CHAPEL HILL – The North Carolina High School Athletic Association announced Tuesday that its dead period for high school sports would be extended to June 15 after a unanimous vote by the Board of Directors Monday night.
That dead period date is still subject to change and depends on continued progress within the state in the battle against COVID-19.
Once the dead period expires NCHSAA Commissioner Que Tucker believes that all sports will be able to have some kind of workouts. Contact and non-contact sports will be able to meet as long as they follow guidelines that the NCHSAA will put into place. These guidelines have not been finalized.
“The idea is not to start some sports on June 15, June 20, or whenever that would be,” said Tucker. “The idea would be that we would allow opportunities for all athletes to get out and being conditioning, footwork, drills, whatever you might call it, but obviously within the guidelines that have been presented and within the guidelines that we are currently working on.”

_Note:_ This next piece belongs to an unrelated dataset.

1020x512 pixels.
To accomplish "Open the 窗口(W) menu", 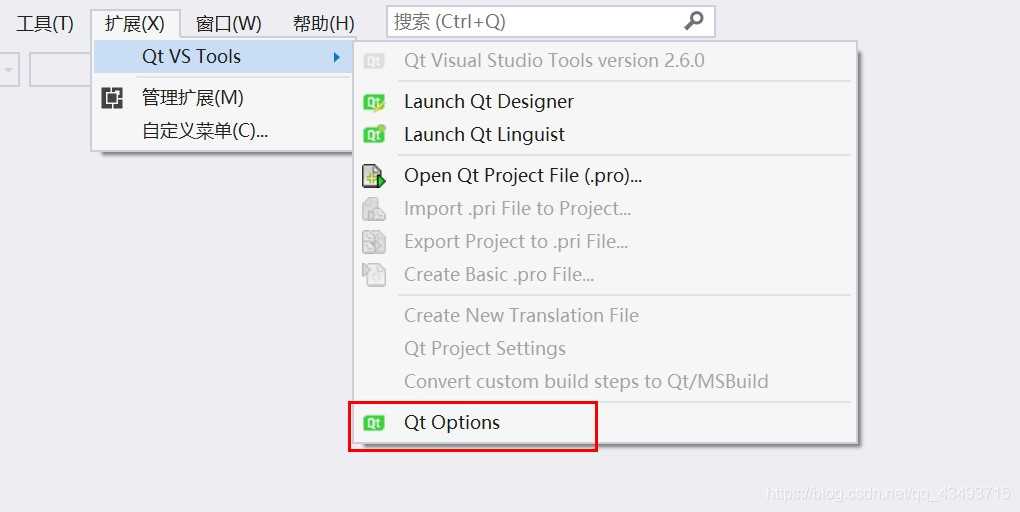I will click(229, 23).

The National Federation of State High School Associations and North Carolina governor Roy Cooper both released separate guidelines recently for the resumption of high school sports. According to Tucker the NCHSAA will release its own guidelines that will combine suggestions from Gov. Cooper and the NFHS.
Tucker hopes to get those guidelines to coaches and administrators at least one week before the end of the dead period. She encouraged coaches and administrators to start gathering personal protective equipment and other supplies to make social distancing and other safety measures possible.

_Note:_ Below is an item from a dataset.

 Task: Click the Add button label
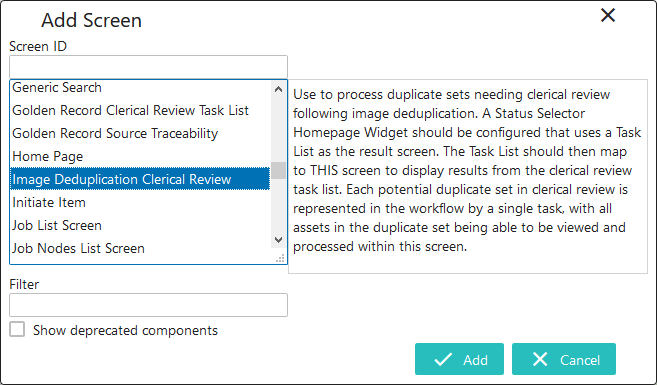[x=475, y=360]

“It doesn’t matter what we put out there. We have to social distance, which means at least 6 feet,” stated Tucker. “It means we have to provide opportunities for hand-washing for athletes and coaches, either with water and soap or with hand sanitizer. Then in the situations that you can, have a mask on or a bandana. We are telling athletic directors to tell your coaches to get ready.”
Tucker stressed that she will continue to listen to the N. C. Department of Health and Human Services for guidance.
There have been ideas on social media of swapping the fall and spring seasons for the upcoming school year. Tucker said that would be a last resort and something that the NCHSAA would like to avoid at all costs.
Tucker hopes that if the fall seasons have to be shortened, the same fate wouldn’t happen during the winter season and that basketball could help make up some revenue that might be lost during football season.
Football was the main focus of Tuesday’s press conference. Tucker shared that the NCHSAA is not giving up hope of a football season. They hope that football games will have fans this fall, but there is a possibility that stadiums will need to be at 50% capacity. It will be up to individual schools to decide which fans get into games and how social distancing will be practiced.
If football season can’t start on Aug. 1, the NCHSAA is working on plans for a delayed and shortened season that could involve a later start and fewer playoff teams.